GIVEN TASK 1
Restate word for word the part of the Chevron bond article between "Nor could they" and "been without merit.", inclusive.

PROVIDED PASSAGE
· · ·
Kaplan
NEW YORK (Legal Newsline) - A federal judge this week granted a motion by Chevron Corp. to exonerate a preliminary injunction bond issued by the court last year in an ongoing racketeering lawsuit over an $18 billion judgment against the company.
The bond was filed last March in connection with a preliminary injunction that eventually was vacated by the U.S. Court of Appeals for the Second Circuit.
The purpose of issuing such a bond is to guarantee payment of costs and damages sustained by a party who is wrongfully enjoined or restrained. However, the proceeds from such a bond may not be applied to compensate for attorneys' fees.
Judge Lewis Kaplan, for the Southern District of New York, explained that the bond requirement of Rule 65 "serves only to guarantee payment of any damages sustained 'during the period (the enjoined party) is prohibited in engaging in certain activities.'"
Kaplan noted that the Ecuadorians had "not shown any basis for supposing that they would be harmed in any quantifiable amount by a delay in the enforceability of the (Ecuadorian) judgment for the period necessary to resolve this case on the merits."
He fixed the amount of the bond at $21.8 million -- reflecting the only sort of potential injury that was claimed, the time value of money, he said.
In his eight-page memorandum opinion Monday, Kaplan said none of the defendants -- or anyone else, for that matter -- submitted to the court any claim for damages against the bond.
Nor could they have properly done so, he said.
"First, the preliminary injunction barred the defendants from enforcing or attempting to enforce the judgment. As the defendants have asserted, however, it was not enforceable throughout the entire period during which the injunction was in effect," Kaplan wrote.
"The preliminary injunction therefore could not have delayed any enforcement actions or caused any injury to the defendants for which they are able to recover."
Second, he said, any claim for attorneys' fees incurred in connection with appealing the preliminary injunction would have been without merit.
"As noted above, attorneys' fees are not recoverable on a preliminary injunction bond even when the injunction is overturned on appeal," Kaplan wrote.
The Ecuadorians argued that the court should not exonerate the bond because certain attorneys who claim to represent some or all of them have brought an action on behalf of their law firm in an attempt to collect on the bond.
· · ·
Stored data
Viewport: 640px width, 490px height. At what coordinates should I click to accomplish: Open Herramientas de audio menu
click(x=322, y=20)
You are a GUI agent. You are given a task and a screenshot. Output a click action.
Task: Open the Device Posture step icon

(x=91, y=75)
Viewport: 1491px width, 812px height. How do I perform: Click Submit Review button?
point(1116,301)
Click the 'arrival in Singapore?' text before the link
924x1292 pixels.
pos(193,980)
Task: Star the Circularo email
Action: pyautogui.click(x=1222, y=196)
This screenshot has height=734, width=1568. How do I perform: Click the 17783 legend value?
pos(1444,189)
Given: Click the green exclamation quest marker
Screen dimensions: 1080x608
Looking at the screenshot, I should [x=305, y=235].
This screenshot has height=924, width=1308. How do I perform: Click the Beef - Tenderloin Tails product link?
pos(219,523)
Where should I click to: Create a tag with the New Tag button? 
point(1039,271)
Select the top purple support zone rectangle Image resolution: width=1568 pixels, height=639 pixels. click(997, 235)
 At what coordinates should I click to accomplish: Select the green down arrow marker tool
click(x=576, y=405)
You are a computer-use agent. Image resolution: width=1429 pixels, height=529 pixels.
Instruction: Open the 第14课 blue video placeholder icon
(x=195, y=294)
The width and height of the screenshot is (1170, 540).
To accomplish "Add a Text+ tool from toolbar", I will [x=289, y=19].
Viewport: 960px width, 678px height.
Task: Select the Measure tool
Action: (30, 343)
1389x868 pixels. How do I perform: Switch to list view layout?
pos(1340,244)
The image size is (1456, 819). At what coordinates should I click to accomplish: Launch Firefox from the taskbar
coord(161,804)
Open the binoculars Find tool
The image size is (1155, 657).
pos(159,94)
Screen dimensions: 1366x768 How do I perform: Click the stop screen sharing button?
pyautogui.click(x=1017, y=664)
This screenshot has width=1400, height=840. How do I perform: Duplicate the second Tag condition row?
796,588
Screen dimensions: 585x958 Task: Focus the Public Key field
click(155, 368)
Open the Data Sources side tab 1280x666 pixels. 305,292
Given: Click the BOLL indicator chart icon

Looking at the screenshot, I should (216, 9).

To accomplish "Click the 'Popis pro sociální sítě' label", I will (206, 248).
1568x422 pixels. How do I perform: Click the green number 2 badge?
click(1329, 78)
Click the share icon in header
· · ·
GIVEN TASK 2
From the stored data entries, quote the lines between the ones holding "This screenshot has height=734, width=1568." and "Open the Data", inclusive.

COMPLETE RESPONSE 1
Nor could they have properly done so, he said.
"First, the preliminary injunction barred the defendants from enforcing or attempting to enforce the judgment. As the defendants have asserted, however, it was not enforceable throughout the entire period during which the injunction was in effect," Kaplan wrote.
"The preliminary injunction therefore could not have delayed any enforcement actions or caused any injury to the defendants for which they are able to recover."
Second, he said, any claim for attorneys' fees incurred in connection with appealing the preliminary injunction would have been without merit.

COMPLETE RESPONSE 2
This screenshot has height=734, width=1568. How do I perform: Click the 17783 legend value?
pos(1444,189)
Given: Click the green exclamation quest marker
Screen dimensions: 1080x608
Looking at the screenshot, I should [x=305, y=235].
This screenshot has height=924, width=1308. How do I perform: Click the Beef - Tenderloin Tails product link?
pos(219,523)
Where should I click to: Create a tag with the New Tag button? 
point(1039,271)
Select the top purple support zone rectangle Image resolution: width=1568 pixels, height=639 pixels. click(997, 235)
 At what coordinates should I click to accomplish: Select the green down arrow marker tool
click(x=576, y=405)
You are a computer-use agent. Image resolution: width=1429 pixels, height=529 pixels.
Instruction: Open the 第14课 blue video placeholder icon
(x=195, y=294)
The width and height of the screenshot is (1170, 540).
To accomplish "Add a Text+ tool from toolbar", I will [x=289, y=19].
Viewport: 960px width, 678px height.
Task: Select the Measure tool
Action: (30, 343)
1389x868 pixels. How do I perform: Switch to list view layout?
pos(1340,244)
The image size is (1456, 819). At what coordinates should I click to accomplish: Launch Firefox from the taskbar
coord(161,804)
Open the binoculars Find tool
The image size is (1155, 657).
pos(159,94)
Screen dimensions: 1366x768 How do I perform: Click the stop screen sharing button?
pyautogui.click(x=1017, y=664)
This screenshot has width=1400, height=840. How do I perform: Duplicate the second Tag condition row?
796,588
Screen dimensions: 585x958 Task: Focus the Public Key field
click(155, 368)
Open the Data Sources side tab 1280x666 pixels. 305,292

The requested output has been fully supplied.